I’m proud of you for wanting to make a better world. But I know that in direct actions, there’s risk with police violence. Things happen unexpectedly. There are many opportunities for harm.
- at the action
- during the arrest
- after arrest while awaiting transport
- during transport
- while being booked
- while being searched
- in jail from guards
- in jail from other inmates
- while awaiting release
- handling of property
- during release
- after release
Your body is sacred to me. Your heart and mind and soul are cherished and sacred to me. I love you and don’t want you to get hurt. I respect your need to try new things and take risks for what you believe. Believe me–I love that about you. But please be patient with me as I can’t help but feel concern.
strong
When we’re doing something for the first time, we don’t always know how we’ll react. You are a strong person, physically and mentally. I love your intelligence and attentiveness also. But you’re also very emotional and have a special magic to your energy.
Of course we’re going to have difficulties in life and encounter pain and violation. But you are so treasured to me. It’s challenging that I might know a lil more about the dangers you face than you do. I’m not sure that’s true, but I’ve done jail support for more than ten years, for all sorts of people.
Do you remember that time I told you about when I get arrested, I put myself in an extra grounded state beforehand? I know that anything can happen, and I’m ready to die. Odds are I will not die. But by risking arrest, I’m relinquishing control. I’m handing my body over to authorities who are carrying guns; I’m putting myself at the mercy of untrustworthy people. It’s a leap of faith.
Holy shit–that’s a big thing to do. I have faith you have thought about it and prepared in your own way.
love
But that’s why I kept telling you I love you. I asked you on the phone if I matter to you, crying, as you needed to go and leave on your trip with the loved ones you were bringing with you. I felt sad you didn’t invite me.
Chances are I would not have joined you. But sometimes I wish I was more at the center of your life than the witch to the side who can be stable and important to you but less involved, less implicated.
We’ve never done this before, this whole relationship and situation. I don’t expect perfection from either of us. But sometimes I wish I was more invited. True I have a lot of words. But I’m not causing drama; I’m not the squeaky wheel. Thank you for being patient if I want more.
I txted you the picture of a goddess that matters to me and said she might protect you, me, and the people we love. Maybe you thought it was a non sequitur, but it was because I respect your work doing direct action, and I don’t want you to get too hurt. If you get hurt, I hope it’s a type of hurt than you can recover from.

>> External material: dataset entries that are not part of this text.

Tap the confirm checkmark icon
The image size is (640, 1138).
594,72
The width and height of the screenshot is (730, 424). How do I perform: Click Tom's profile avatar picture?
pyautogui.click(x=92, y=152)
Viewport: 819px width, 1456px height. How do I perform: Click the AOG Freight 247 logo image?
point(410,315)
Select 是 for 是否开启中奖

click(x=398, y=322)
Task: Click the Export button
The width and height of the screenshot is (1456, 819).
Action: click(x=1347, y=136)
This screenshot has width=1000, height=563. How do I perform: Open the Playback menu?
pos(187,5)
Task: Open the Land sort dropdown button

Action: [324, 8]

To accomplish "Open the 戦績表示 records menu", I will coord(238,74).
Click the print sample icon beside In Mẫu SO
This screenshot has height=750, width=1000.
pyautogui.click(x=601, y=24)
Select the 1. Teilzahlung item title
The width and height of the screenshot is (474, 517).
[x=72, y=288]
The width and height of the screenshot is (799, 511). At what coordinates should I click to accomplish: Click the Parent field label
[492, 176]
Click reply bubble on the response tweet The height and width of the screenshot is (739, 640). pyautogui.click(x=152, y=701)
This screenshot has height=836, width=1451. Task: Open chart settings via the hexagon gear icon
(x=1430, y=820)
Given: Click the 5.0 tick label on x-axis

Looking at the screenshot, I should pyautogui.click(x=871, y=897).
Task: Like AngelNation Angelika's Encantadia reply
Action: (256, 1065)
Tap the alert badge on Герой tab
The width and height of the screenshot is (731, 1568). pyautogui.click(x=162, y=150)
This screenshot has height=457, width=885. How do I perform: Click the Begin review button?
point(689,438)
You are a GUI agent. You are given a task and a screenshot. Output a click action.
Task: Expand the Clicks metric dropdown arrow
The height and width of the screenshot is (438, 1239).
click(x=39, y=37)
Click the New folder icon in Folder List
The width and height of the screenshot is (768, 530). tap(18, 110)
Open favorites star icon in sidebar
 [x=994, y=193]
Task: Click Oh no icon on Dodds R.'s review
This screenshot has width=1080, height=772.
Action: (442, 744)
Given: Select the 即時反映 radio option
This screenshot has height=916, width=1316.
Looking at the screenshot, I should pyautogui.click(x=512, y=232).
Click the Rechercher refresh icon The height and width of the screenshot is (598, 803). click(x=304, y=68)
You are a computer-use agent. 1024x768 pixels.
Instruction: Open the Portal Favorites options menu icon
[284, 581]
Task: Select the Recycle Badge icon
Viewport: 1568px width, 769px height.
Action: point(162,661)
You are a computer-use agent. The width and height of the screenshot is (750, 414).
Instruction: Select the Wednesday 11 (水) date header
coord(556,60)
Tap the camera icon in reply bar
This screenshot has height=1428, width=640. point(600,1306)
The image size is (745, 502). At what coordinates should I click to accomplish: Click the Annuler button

content warning: brief mention of police violence
Part of my concern is your transness. Maybe you have some sense of how this particular jail handles trans people.
Will you be treated respectfully? Probably not. Add exhaustion, physical pain, emotional pain, and whatever else might be going on, and your behavior could become erratic, which can lead to more problems. I mean that if you have a panic attack in jail, you’re likely to be beaten and restrained.
I’m sorry about that. I’m sorry we created a world of no compassion for the most vulnerable. We’re working on a better world, right?
today
Maybe today is the day you risk arrest. Maybe it was yesterday. I have your jail support plan on the fridge.
Thank you for talking to me about bail preferences and when to call who. I hope I hear from you soon that you’re safe and well. Thank you for being patient with me and my love for you. My love for you is big, alive, and always changing. I’m grateful for that.
Maybe next time you’re going to a direct action and will risk arrest, we could do a ritual beforehand for your safety and intentionality. Please give me more. It would help, if you gave me extra assurance of your love, that we are connected even in times of danger. Especially in times of danger.